Per quanto riguarda la terapia abilitativa, che viene svolta da un foniatra e da un logopedista che vanno ben al di là del mero problema del linguaggio per affrontare quello più ampio della comunicazione, com’è giusto che sia nell’autismo, ci potrebbe essere qualche rischio se venisse troppo privilegiato il momento dell’incontro a due paziente-terapeuta e se venissero messi in ombra i fondamentali rapporti con genitori e insegnanti, ai quali i professionisti devono dare indicazioni e valutazioni, nel ruolo di programmatori e supervisori dei diretti educatori.
La terapia logopedica deve essere, a parere degli Autori, il più precoce possibile. Anche noi, come gli Autori, “respingiamo fermamente qualsiasi forma di atteggiamento “attendista”, che non ha alcuna ragione di esistere. Troppo spesso ci viene riferito da genitori attenti e solerti, che diverse figure di specialisti hanno suggerito di aspettare alcuni anni (!) l’inizio della logopedia, con frasi tipo “Il bambino non è ancora pronto”, “Deve avere prima un’esperienza di psicomotricità”, “Acquisirà il linguaggio spontaneamente col tempo, altrimenti provvederete verso i cinque anni”… e così via, provocando solo perdite di tempo prezioso e non recuperabile. Del resto, i migliori risultati li abbiamo avuto proprio nei casi in cui abbiamo iniziato precocemente il trattamento logopedico, potendo realizzare al più presto alcune tappe fondamentali di un itinerario coinvolgente funzioni attentive, percettive, cognitive, orali, prassiche… che non conviene assolutamente procrastinare nel tempo. Il riscontro di un maggior numero di risultati terapeutici soddisfacenti, rilevato da quando abbiamo adottato tale criterio di scelta di tempi di intervento, ha confermato in concreto la sua validità.”

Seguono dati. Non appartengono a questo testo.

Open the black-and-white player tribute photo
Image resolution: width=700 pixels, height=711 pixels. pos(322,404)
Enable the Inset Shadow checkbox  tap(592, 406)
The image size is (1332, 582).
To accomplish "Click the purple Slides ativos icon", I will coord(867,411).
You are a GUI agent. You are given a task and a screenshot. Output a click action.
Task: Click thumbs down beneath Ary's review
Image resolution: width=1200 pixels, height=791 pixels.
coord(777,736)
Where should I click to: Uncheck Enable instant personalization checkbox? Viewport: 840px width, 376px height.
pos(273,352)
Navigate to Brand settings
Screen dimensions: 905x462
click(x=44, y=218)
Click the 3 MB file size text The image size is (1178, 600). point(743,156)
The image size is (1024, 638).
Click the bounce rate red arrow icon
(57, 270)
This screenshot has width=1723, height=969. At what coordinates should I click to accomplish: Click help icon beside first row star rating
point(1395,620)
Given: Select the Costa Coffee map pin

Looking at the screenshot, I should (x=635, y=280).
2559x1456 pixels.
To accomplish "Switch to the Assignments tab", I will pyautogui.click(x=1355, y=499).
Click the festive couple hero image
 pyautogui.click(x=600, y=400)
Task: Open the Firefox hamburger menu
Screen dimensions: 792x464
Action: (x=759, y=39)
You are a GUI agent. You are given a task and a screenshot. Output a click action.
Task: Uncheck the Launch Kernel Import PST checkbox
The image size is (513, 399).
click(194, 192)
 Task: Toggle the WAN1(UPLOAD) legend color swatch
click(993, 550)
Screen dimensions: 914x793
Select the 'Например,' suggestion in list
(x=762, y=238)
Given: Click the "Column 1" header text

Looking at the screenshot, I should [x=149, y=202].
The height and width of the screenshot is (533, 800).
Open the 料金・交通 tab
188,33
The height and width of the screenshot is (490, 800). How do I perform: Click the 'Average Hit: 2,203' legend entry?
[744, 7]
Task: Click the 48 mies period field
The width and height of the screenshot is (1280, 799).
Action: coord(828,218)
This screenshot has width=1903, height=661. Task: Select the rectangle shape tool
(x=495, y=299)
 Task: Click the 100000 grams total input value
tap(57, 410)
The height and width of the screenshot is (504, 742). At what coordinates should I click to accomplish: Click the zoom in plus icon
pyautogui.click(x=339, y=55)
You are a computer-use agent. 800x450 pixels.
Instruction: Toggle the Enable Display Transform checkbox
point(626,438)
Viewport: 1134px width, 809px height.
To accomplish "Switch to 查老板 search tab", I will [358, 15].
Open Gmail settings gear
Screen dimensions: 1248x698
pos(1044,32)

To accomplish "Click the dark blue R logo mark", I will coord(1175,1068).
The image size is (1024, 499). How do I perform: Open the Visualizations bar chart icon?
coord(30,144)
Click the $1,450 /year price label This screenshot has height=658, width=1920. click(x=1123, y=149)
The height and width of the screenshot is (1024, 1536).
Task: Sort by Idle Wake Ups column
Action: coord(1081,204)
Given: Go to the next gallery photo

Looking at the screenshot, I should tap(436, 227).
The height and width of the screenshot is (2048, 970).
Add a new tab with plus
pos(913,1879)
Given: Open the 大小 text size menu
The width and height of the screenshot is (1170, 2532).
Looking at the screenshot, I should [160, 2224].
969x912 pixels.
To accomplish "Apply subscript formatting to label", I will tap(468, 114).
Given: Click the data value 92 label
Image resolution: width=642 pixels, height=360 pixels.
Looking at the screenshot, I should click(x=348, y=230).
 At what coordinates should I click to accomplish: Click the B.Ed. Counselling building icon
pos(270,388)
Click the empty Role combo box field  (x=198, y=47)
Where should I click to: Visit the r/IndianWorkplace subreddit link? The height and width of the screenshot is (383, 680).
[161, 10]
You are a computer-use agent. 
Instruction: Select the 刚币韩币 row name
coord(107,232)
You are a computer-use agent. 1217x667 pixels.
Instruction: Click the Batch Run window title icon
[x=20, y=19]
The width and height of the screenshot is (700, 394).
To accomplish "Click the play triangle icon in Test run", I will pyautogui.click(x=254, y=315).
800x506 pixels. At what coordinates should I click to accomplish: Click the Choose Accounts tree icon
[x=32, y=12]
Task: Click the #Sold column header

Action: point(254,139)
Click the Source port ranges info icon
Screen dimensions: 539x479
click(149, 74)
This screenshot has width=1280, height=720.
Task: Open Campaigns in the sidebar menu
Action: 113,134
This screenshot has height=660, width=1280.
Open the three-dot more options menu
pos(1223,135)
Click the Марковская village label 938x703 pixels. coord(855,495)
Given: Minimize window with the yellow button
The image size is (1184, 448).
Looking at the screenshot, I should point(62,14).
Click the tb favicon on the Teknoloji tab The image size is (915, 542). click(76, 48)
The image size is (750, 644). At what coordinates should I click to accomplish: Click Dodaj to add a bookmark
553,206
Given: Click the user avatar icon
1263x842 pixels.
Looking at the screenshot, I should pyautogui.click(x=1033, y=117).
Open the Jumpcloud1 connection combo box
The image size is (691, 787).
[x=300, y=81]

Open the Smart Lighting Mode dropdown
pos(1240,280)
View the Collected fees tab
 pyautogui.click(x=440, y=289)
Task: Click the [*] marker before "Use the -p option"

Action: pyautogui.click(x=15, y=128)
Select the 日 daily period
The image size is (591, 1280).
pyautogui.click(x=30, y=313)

Trattandosi di una patologia grave e cronica, che inizia con la nascita, dura tutta la vita e mette a dura prova la famiglia anche dal punto di vista economico, è opportuno indirizzare i genitori verso enti pubblici o convenzionati. Parlando con l’Autore, che dirige un servizio pubblico di foniatria a Napoli, è emersa la conferma che l’introduzione dell’aziendalismo nella sanità pubblica, avvenuto gradualmente dopo il 1995, non ha giovato agli autistici: infatti i Direttori Generali che prendono a riferimento il budget dell’azienda sanitaria pubblica constatano in fretta che i costi delle risorse da impiegarsi per l’abilitazione degli autistici sono molto superiori alle corrispondenti tariffe previste per remunerare l’azienda. In altre parole il finanziamento delle prestazioni erogate ai disabili gravi come gli autistici non compensa neppure la metà dei costi che normalmente si devono sostenere. Sembra assurdo, ma coloro che si dedicano all’autismo sono condannati ad andare in rosso col budget e quindi a passare per “spreconi”. Per eliminare questa grave stortura il Presidente della FISH ha di recente inviato una lettera al ministro della salute ed a tutti gli Assessore regionali, perché vengano adeguatamente riviste le tariffe delle prestazioni in favore dei disabili gravi.